Les gains du propriétaire amateur non intervenant sont exonérés de TVA et d’impôt sur le revenu. En contrepartie, les pertes ne peuvent faire l’objet d’aucune imputation. Vérifiez dans le contrat signé avec l’entraîneur que c’est bien lui qui gère la carrière de vos chevaux. Pour l’amateur intervenant, les gains sont soumis à la TVA et imposés comme bénéfices non commerciaux (BNC) non professionnels. Le déficit éventuel constaté peut seulement être imputé sur les bénéfices tirés d’activités semblables, non
commerciales non professionnelles, et ce, durant six ans. Le propriétaire professionnel, quant à lui, est imposé dans la catégorie des BNC professionnels et le déficit est déductible du revenu global du foyer. Quant aux plus-values de cession, le propriétaire amateur non intervenant bénéficie d’un abattement de 10% applicable pour chaque année de détention au-delà de la deuxième. La plus-value nette après abattement est imposée comme celle sur biens meubles (article 150 UA du Code général des impôts), soit un prélèvement social de 17,2% et un impôt de 19%. Si le prix de cession n’excède pas 5.000 euros, elle n’est pas taxée. Contrairement aux primes d’assurances, les frais d’entretien (vétérinaire, fourrages, etc.) sont soustraits du calcul selon une liste très limitative définie par la loi et à condition de fournir les justificatifs.

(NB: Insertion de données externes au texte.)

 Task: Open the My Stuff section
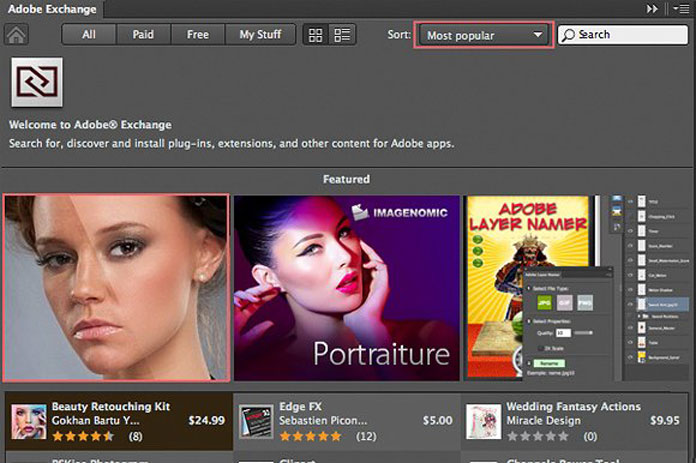click(260, 35)
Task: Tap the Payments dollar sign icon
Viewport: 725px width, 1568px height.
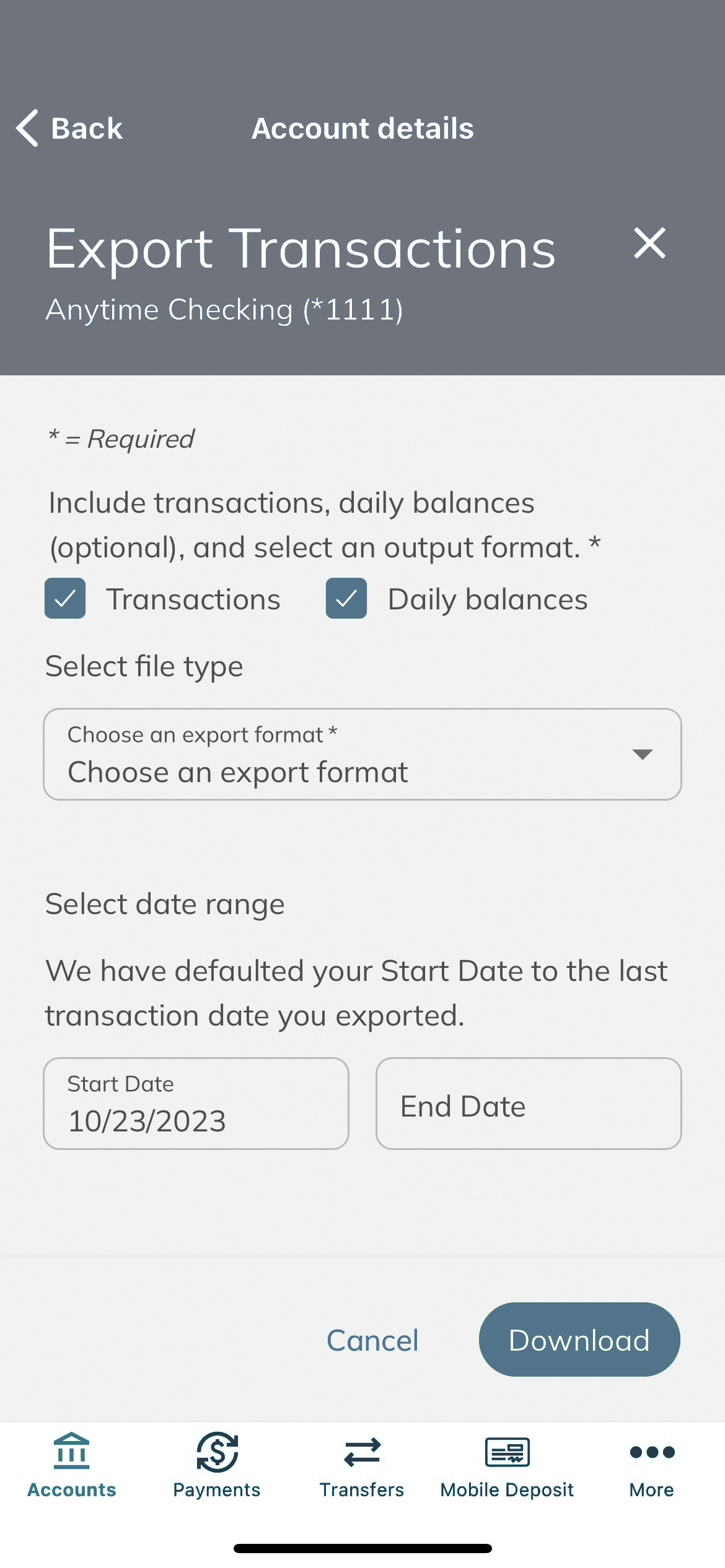Action: click(x=217, y=1451)
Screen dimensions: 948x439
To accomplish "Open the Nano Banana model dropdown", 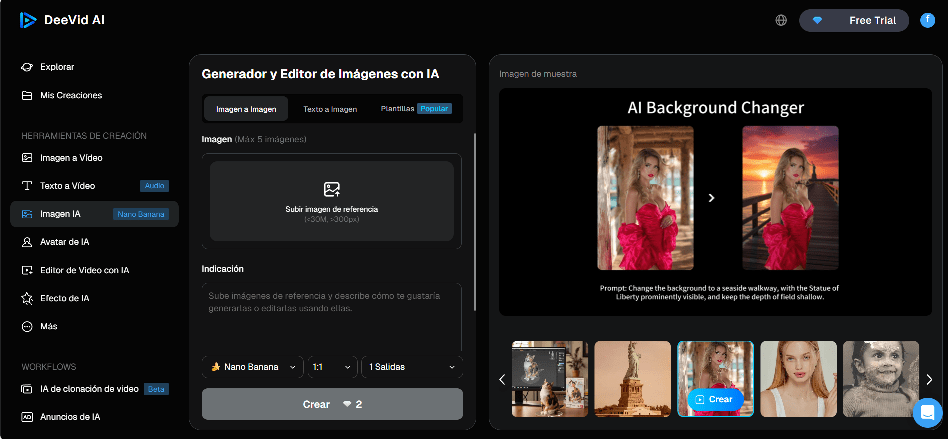I will coord(252,367).
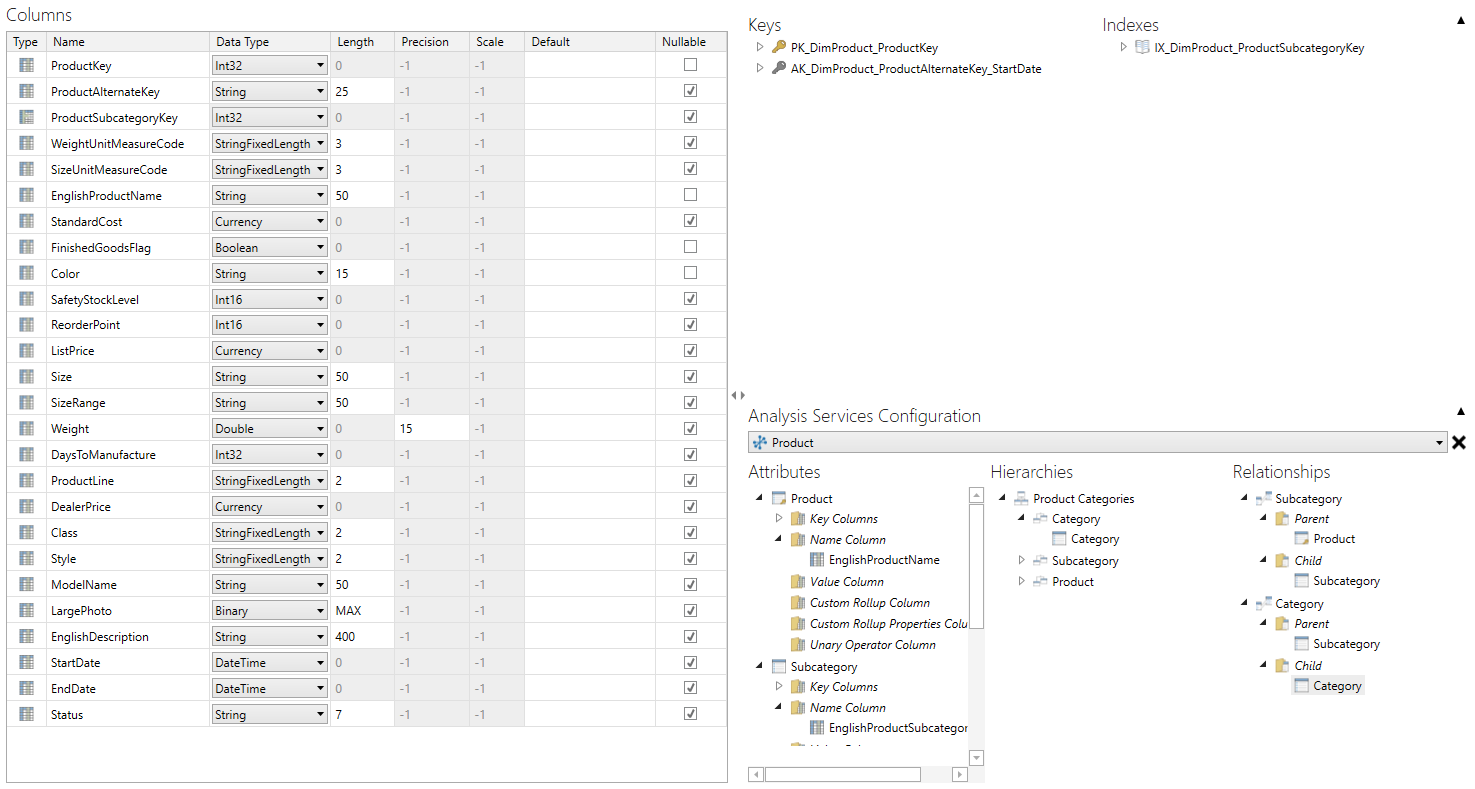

Si vous êtes propriétaire professionnel, vous êtes soumis au régime des plus-values professionnelles à court terme et à long terme. Si la cession a lieu dans les deux ans suivant l’achat, le dispositif du court terme s’applique : le gain s’ajoute aux autres revenus et supporte l’impôt selon le barème progressif ; au-delà de deux ans, il s’agit d’une plus-value à long terme, taxable au taux de 12,8 %, majoré de 17,2% de cotisations sociales, soit un total de 30%.

Notre avis : la propriété de chevaux de compétition est un placement passion, au même titre que l’art. A ceci près que les probabilités de rendement ou de plus-value sont plus réduites en dépit d’une fiscalité relativement indolore. Cet investissement peut s’envisager si l’univers des courses ou du monde équestre vous fascine. N’y allez que dans le but de diversifier votre patrimoine et en gardant à l’esprit qu’il s’agit d’un placement de long terme, sur un horizon d’au moins sept ans. A mener impérativement avec des hommes de l’art.